Copy every line of the data below word for word, leaving out the pictures.

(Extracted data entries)
========
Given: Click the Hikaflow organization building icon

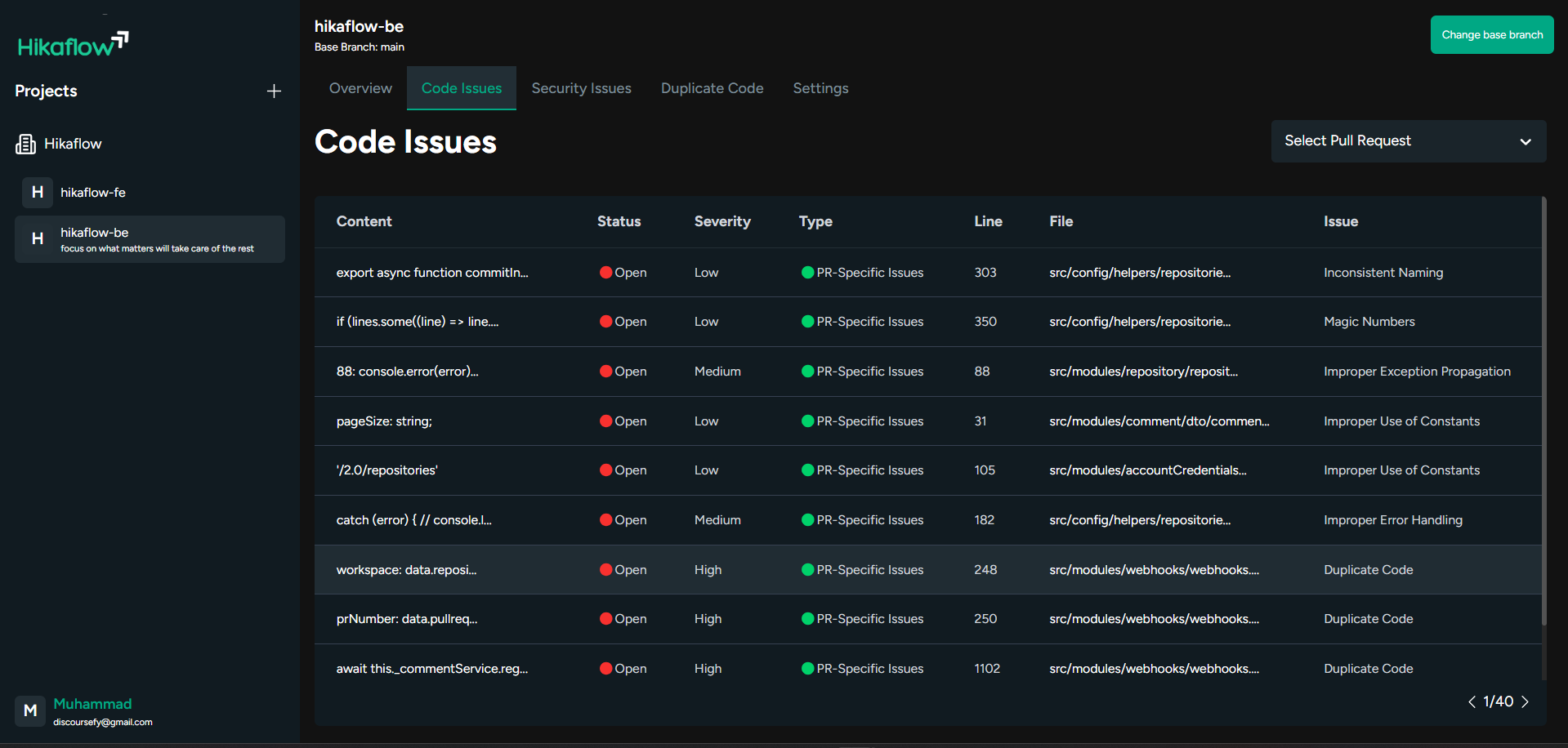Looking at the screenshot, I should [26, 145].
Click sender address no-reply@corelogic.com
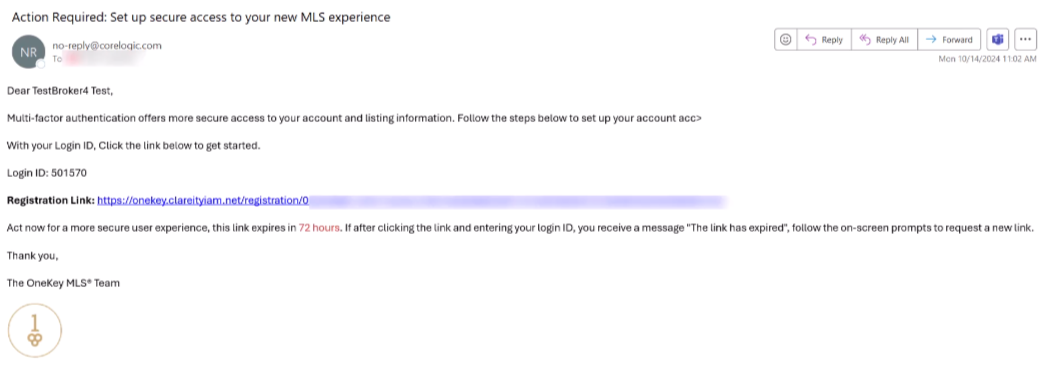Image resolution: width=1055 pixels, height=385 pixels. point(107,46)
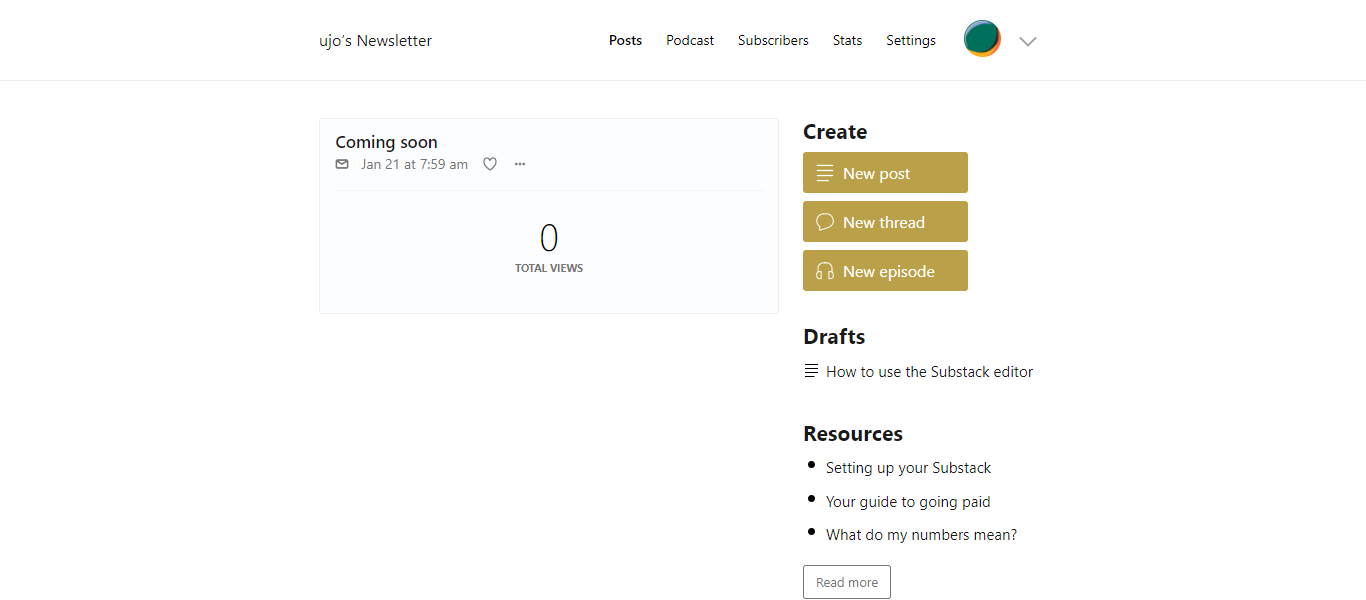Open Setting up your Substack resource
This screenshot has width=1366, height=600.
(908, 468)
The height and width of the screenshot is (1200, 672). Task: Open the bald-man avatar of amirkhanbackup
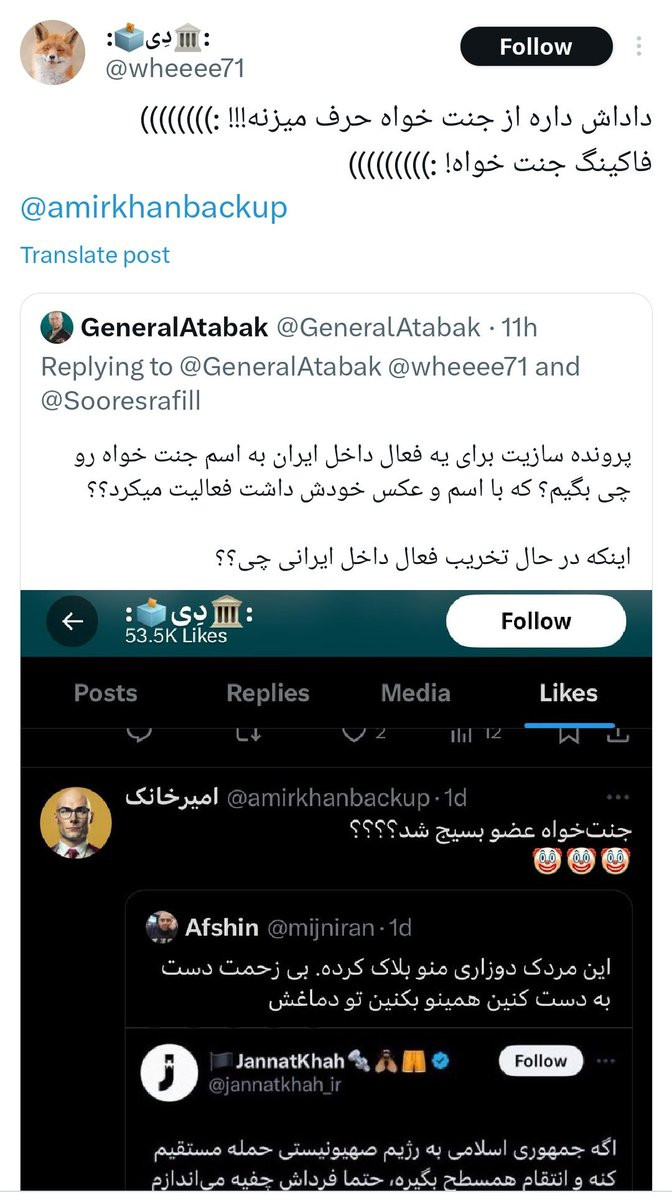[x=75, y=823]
========
• TASK RESULT
Given: Click the Hikaflow organization building icon

Looking at the screenshot, I should [26, 145].
Click sender address no-reply@corelogic.com
Image resolution: width=1055 pixels, height=385 pixels. point(107,46)
Open Setting up your Substack resource
This screenshot has width=1366, height=600.
(908, 468)
The height and width of the screenshot is (1200, 672). Task: Open the bald-man avatar of amirkhanbackup
[x=75, y=823]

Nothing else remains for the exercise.